T2 Lesion Volumes (T2LV) were derived using a local thresholding segmentation technique (Jim 6.0, Xinapse System) by trained neuroimaging fellows, with adjudication by a neurologist, on 3D T2-weighted 3.0 Tesla MRIs of the brain (Siemens Skyra, TR=3200ms, TE=566.0ms, FOV= 230mm, 224 slices with 0.9 mm thickness: voxel size=0.9 mm3) and log-transformed. Normalized Volumes of total gray matter and deep gray matter (sum of thalamus, caudate, putamen, pallidum, hippocampus, amygdala) were measured with SIENAX and FIRST (parts of FSL) using lesion-filled 3D T1-weighted images (TR=2400 ms, TE=2.0 ms, flip angle=8°, FOV=256 mm, 176 contiguous slices, voxel size=1.0mm3) and applying the volume-scaling factor to adjust for intracranial volume (ICV).

Hippocampal Subfields:

The same T1 images were processed with the FreeSurfer v6.0 hippocampal subfield segmentation module, which segments the hippocampus into 12 subfields (CA1, CA2/3, CA4, molecular layer, granule cell layer of the dentate gyrus (GC-DG), subiculum, presubiculum, parasubiculum, fimbria, HATA, hippocampal tail, hippocampal fissure) based on Bayesian inference from a high-resolution probabilistic atlas generated from ex vivo MRI data.25 Hippocampal subfields were adjusted for ICV. All neuroimaging metrics were normally distributed except for thalamic volume, total deep gray matter, and hippocampal fissure, which were normally distributed after log-transformations.

Statistical Analyses:

In preliminary analyses ANCOVA assessed differences in the objective memory composite and subjective memory between MS patients and healthy controls, adjusting for age and sex. Partial correlations (two-tailed) assessed links between memory (subjective, objective) and normalized hippocampal volumes (total, subfields), first controlling for age and sex (partially-adjusted analyses), and then controlling for age, sex, mood (Mental Health Inventory), and estimated premorbid IQ (Wechsler Test of Adult Reading; fully-adjusted analyses). Bonferroni corrections for multiple comparisons were applied. The same analyses were repeated to investigate links between memory (subjective, objective) and non-hippocampal MRI outcomes (T2LV, normalized volumes of total brain, total gray, total deep gray, and other subcortical gray matter structures). In additional analyses patients were divided into tertiles of subjective and objective memory; separate ANCOVAs compared differences in hippocampal volumes across patient tertiles and healthy controls, first controlling for age and sex (partially-adjusted), and then controlling for age, sex, mood, and premorbid IQ (fully-adjusted). Supplemental analyses examined whether the same pattern of results emerged for patients reporting at least mild symptoms of depression, and we also explored whether results differed when considering hippocampal laterality and type of objective memory test (verbal, visual).

RESULTS

Subjective and Objective Memory.

Objective memory was worse among patients (mean; 95% CI: −0.355; −0.493, −0.216) than healthy controls (−0.025; −0.292, 0.242; F[1, 231]=4.638, p=.032, ηp2=.020). There was also a trend toward worse subjective memory in patients versus controls (F[1,231]=3.323, p=.070, ηp2=.014). Adjusting for age and sex, patients with worse subjective memory performed worse on objective measures (rp = .208, p=.005), although this relationship is relatively small.

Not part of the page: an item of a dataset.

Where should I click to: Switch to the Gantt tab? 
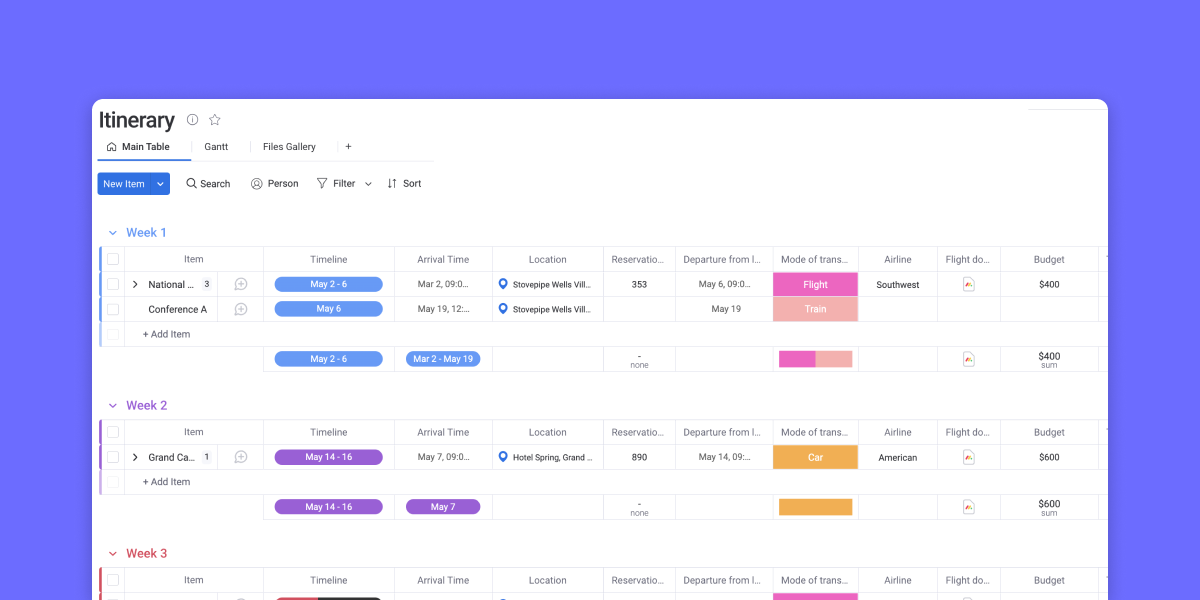tap(216, 146)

Correlations with Hippocampal Volumes

Controlling for multiple comparisons (Bonferroni p<.05/4=.0125), total hippocampal volume was related to subjective and objective memory in partially-adjusted analyses, but only subjective memory in fully-adjusted analyses (Table 2, Figure 1). Regarding hippocampal subfields, after adjusting for multiple comparisons (Bonferroni p<.05/48=0.0010), worse subjective memory was linked to lower volumes of CA1, subiculum, and molecular layer subfields in partially-adjusted analyses, and lower CA1 volume in fully-adjusted analyses (Table 2, Figure 1). No correlations between objective memory and subfield volumes withstood correlation for multiple comparisons in partially- or fully-adjusted models. Additionally, Steiger tests revealed that the strength of partially- and fully-adjusted correlations between subjective memory and both CA1 and subiculum were significantly stronger than correlations between objective memory and these subfields (Ps<.05).

TABLE 2.

Partial correlations are reported between memory (subjective, objective) and hippocampal volumes, controlling for age and sex on the left (partially-adjusted), and controlling for age, sex, mood, and IQ on the right (fully-adjusted). Levels of significance are color coded (see key). Correlations in bold withstood correction for multiple comparisons in total hippocampal volume analyses (Bonferroni p<.05/4=.0125) and subfield analyses (Bonferroni p<.05/48=0.0010). Asterisks indicate significant differences in correlations with subfield volume between objective and subjective memory using Steiger tests (http://quantpsy.org/corrtest/corrtest2.htm).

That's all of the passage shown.